__Stated goal__. Quote the entries below word for word, starting at the line that contains "Given: Click the" and ending after the line that contains "Looking at the". Leave out the pictures.

__Data provided__.
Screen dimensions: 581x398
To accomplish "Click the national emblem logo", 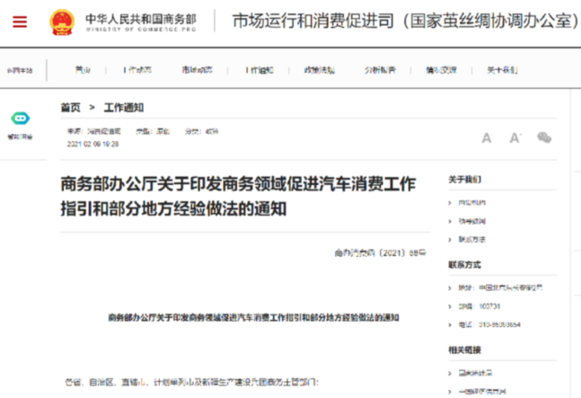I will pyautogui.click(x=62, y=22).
==
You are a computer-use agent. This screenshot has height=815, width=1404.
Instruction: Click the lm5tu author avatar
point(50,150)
* * *
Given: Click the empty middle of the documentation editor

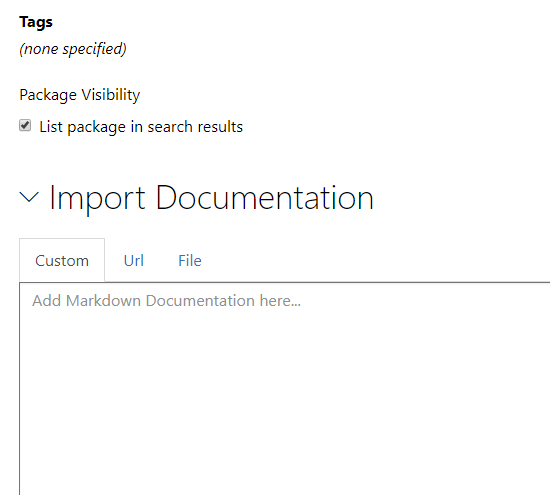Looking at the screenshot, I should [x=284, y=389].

__Final result__.
Given: Click the empty middle of the documentation editor

Looking at the screenshot, I should [x=284, y=389].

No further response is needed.